A welfare ministry bureaucrat who was at the center of a scandal that saw senior Osaka prosecutors take the fall for evidence-tampering against her has been named as the nation's second-ever female vice minister.

Atsuko Muraki, 57, currently director general of the Social Welfare and War Victims' Relief Bureau, will become vice minister of the Health, Labor and Welfare Ministry based on Prime Minister Shinzo Abe's call to appoint more women to key positions, government officials announced Friday.

Muraki was arrested and indicted for alleged involvement in a fraud case in 2009, when she was director general of the ministry's Equal Employment, Children and Families Bureau.

But she was acquitted and named to a senior post at the Cabinet Office in 2010, before returning to the health ministry last year. During the course of her litigation ordeal, it was revealed that key Osaka prosecutors had tried to doctor evidence to prove her guilt, and then covered it up.

Three were later indicted and tried.

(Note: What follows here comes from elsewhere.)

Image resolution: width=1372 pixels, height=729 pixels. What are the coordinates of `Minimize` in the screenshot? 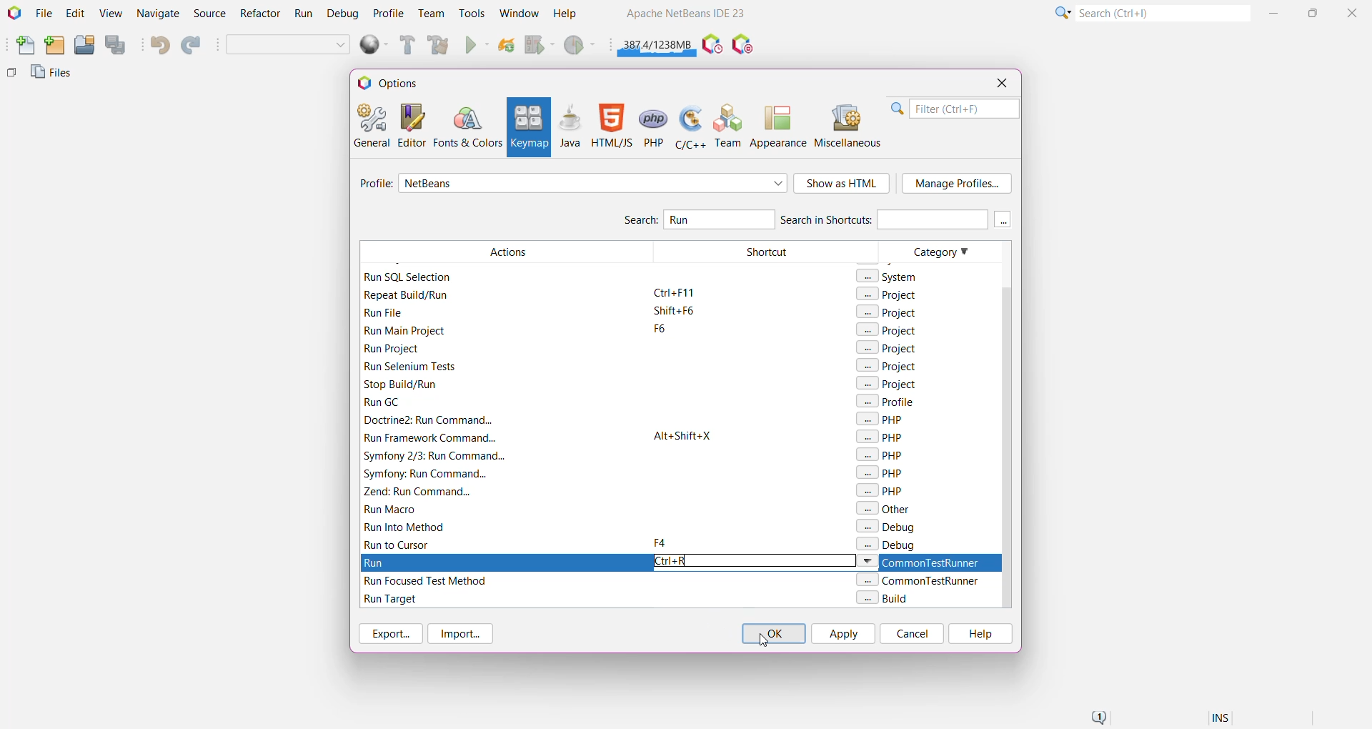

The nation's public prosecutor general, Hiroshi Obayashi, stepped down in 2011 to take responsibility for the scandal.

The final decision on Muraki's appointment is expected to come within this month, the sources said.

Japan's first female vice minister, Nobuko Matsubara, was appointed to the labor ministry in 1997.

Abe has selected women for two of the three key executive positions in his ruling Liberal Democratic Party and urged business organizations to promote more female executives.